§ Permintaan Tugas 1
Salin bagian kutipan tentang industri batik di Pamekasan yang dimulai dari "Pemandangan yang tampak" dan berakhir pada "Juni 2008 lalu.".
§ Permintaan Tugas 2
Menurut kutipan tentang industri batik di Pamekasan, sudah berapa lama Munawaroh bekerja di UD Safari Soni?
§ Permintaan Tugas 3
Teruskan kutipan tentang industri batik di Pamekasan dengan menulis lanjutannya setelah kalimat terakhir.

§ Kutipan Sumber
+---+

Di bagian lain gedung milik UD Safari Soni, sebuah home industri yang khusus memproduksi batik di Desa Larangan Badung, Kecamatan Palengaan, Pamekasan, sekitar 10 pria bertelanjang dada tampak sibuk membuat batik cap.
Hanya dalam beberapa jam, puluhan lembar kain putih telah berubah menjadi lembaran batik nan elok dengan beragam corak dan gambar. Kecekatan mereka seolah tak terusik pengapnya ruangan yang dipenuhi asap. Sementara itu, dua pria lainnya mencelupkan lembar demi lembar batik ke dalam air di sebuah drum yang dipanasi api membara.
Pemandangan yang tampak pada pekan terakhir Septeber 2010 lalu, itu memperlihatkan industri batik di Madura, khususnya di Pamekasan kian menggeliat setelah Pulau Madura tersambung Pulau Jawa oleh Jembatan Surabaya-Madura (Suramadu), Juni 2008 lalu.
Warga setempat pun kian bersemangat menekuni pekerjaannya. Munawaroh, 25 tahun, salah seorang dari 20 wanita berjilbab yang telah setahun bekerja di UD Safari Soni, menyatakan kegembiraannya. Kerja kerasnya bersama rekan-rekannya membuahkan hasil. Batik produksi UD Safari semakin banyak peminatnya. Kehidupan mereka pun menjadi terjamin.

+---+

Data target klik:
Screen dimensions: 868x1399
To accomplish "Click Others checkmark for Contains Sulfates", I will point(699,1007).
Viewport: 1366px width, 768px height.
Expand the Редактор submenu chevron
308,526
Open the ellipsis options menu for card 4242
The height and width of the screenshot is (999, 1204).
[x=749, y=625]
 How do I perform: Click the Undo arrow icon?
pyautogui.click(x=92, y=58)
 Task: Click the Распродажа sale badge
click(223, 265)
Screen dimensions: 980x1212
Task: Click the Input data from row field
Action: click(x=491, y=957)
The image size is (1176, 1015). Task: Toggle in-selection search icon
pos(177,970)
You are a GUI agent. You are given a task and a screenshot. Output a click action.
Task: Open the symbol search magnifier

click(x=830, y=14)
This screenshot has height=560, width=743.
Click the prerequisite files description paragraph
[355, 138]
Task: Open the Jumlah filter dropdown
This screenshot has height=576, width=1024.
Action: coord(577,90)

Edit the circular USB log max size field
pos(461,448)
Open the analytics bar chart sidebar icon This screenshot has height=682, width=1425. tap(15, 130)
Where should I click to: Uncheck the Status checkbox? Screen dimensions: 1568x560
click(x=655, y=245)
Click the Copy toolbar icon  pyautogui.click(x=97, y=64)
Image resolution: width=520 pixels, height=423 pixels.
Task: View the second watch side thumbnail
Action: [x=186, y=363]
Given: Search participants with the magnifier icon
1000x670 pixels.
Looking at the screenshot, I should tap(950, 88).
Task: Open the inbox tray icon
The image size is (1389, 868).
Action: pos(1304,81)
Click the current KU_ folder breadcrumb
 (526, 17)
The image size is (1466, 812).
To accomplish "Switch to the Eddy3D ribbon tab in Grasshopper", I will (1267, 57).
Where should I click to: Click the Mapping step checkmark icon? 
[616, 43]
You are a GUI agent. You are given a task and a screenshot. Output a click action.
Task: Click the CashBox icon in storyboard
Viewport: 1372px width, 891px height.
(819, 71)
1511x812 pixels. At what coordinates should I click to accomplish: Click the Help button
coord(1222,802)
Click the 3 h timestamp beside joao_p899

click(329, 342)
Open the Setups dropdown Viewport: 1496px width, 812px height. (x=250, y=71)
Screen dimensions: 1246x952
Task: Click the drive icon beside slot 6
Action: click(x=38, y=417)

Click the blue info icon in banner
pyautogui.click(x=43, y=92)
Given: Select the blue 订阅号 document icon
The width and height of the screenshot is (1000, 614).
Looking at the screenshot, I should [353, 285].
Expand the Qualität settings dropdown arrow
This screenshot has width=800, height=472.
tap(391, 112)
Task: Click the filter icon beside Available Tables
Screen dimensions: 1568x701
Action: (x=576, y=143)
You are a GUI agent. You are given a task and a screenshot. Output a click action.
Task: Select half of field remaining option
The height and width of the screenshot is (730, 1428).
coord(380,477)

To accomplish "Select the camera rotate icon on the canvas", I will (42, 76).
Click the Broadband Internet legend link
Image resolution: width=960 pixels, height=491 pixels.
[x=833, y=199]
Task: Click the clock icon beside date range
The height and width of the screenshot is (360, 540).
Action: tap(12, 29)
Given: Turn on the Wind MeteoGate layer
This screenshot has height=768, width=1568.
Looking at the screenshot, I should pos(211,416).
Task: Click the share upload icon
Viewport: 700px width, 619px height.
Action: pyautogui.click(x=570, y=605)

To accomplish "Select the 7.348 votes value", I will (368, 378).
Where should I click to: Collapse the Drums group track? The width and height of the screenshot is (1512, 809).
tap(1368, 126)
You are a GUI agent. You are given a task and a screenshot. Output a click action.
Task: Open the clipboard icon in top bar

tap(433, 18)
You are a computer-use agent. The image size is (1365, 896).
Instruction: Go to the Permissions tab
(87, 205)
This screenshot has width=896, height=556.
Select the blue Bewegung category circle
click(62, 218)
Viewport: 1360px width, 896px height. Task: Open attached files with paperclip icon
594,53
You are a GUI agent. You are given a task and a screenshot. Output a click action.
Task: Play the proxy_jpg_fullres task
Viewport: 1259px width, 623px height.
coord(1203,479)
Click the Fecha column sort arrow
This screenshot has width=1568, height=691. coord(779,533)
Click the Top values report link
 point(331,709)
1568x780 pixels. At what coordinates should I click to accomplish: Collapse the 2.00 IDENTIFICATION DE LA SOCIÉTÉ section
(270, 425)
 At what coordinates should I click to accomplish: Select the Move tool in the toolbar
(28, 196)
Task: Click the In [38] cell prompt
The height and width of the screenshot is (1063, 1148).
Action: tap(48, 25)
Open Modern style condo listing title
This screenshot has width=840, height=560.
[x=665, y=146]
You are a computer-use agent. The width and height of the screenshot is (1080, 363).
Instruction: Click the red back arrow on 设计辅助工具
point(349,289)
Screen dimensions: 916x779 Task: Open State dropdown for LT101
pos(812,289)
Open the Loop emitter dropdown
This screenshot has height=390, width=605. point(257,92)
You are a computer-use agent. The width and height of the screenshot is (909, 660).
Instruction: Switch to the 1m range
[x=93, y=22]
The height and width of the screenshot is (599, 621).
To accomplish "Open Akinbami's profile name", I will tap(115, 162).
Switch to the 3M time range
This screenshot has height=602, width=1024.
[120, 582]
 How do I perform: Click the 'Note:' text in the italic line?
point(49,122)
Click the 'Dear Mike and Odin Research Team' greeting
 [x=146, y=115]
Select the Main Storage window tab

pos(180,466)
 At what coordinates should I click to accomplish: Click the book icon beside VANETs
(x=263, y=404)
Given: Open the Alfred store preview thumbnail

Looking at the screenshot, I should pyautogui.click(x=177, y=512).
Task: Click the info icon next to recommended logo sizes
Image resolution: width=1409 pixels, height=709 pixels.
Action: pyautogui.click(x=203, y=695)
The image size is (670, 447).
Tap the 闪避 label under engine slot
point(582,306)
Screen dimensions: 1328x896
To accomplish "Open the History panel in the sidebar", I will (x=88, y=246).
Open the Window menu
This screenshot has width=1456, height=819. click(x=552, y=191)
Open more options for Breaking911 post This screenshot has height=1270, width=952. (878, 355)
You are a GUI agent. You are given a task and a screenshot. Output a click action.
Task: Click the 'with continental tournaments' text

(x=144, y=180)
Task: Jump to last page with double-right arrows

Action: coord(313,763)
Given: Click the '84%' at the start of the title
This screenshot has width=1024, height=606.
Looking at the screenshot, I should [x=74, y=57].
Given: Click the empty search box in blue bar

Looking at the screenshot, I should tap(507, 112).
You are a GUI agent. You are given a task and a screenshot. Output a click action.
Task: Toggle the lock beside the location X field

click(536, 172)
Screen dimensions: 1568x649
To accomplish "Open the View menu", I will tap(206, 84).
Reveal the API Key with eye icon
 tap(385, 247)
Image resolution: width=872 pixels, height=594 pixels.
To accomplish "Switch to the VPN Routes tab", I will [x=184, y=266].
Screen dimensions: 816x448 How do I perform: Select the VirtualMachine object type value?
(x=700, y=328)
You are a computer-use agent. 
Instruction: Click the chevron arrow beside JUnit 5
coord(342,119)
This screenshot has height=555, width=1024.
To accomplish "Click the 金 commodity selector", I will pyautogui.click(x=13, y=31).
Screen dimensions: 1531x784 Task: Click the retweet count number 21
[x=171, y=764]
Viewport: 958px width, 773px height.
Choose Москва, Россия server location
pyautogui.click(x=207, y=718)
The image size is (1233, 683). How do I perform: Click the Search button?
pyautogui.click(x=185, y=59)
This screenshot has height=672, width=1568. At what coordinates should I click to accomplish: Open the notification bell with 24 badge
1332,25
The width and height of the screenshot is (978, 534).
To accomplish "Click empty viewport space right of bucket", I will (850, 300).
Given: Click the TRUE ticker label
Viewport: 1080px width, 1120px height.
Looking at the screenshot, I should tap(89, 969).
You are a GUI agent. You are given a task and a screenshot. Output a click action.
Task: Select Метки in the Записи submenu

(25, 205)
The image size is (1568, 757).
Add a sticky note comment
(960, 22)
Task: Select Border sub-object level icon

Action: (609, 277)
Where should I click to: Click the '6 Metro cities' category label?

+---+

§ Hasil Tugas 1
Pemandangan yang tampak pada pekan terakhir Septeber 2010 lalu, itu memperlihatkan industri batik di Madura, khususnya di Pamekasan kian menggeliat setelah Pulau Madura tersambung Pulau Jawa oleh Jembatan Surabaya-Madura (Suramadu), Juni 2008 lalu.

§ Hasil Tugas 2
Setahun.

§ Hasil Tugas 3
Setiap hari Munawaroh mampu menyelesaikan satu hingga tiga lembar batik tulis. "Tergantung motifnya. Kalau mudah, bisa rampungkan tiga lembar batik. Kalau sulit, ya, hanya satu lembar," tuturnya.
Hasil kerjanya membatik pada kain berukuran 119 x 170 centimeter, dan motifnya tidak terlampau rumit, Munawaroh mendapatkan upah Rp 5.000 per lembar batik. Sedangkan untuk motif yang rumit, Munawaroh mendapatkan upah Rp 10 ribu per lembar.
Adapun para pekerja batik cap, seperti Fauzan, 30 tahun, mendapatkan upah Rp 1.500 per lembar kain batik yang dirampungkannya. "Penghasilan per hari, ya, lumayan. Saya bisa mengerjakan 40 lembar," ujarrnya.
Dalam beberapa tahun terakhir, terutama setelah Presiden Susilo Bambang Yudhoyono mencanangkan tanggal 2 Oktober sebagai hari batik, kemasyhuran batik Madura mulai menyaingi batik daerah lainnya di Indonesia, termasuk batik Pekalongan, ataupun batik Solo yang sudah lebih dahulu tersohor.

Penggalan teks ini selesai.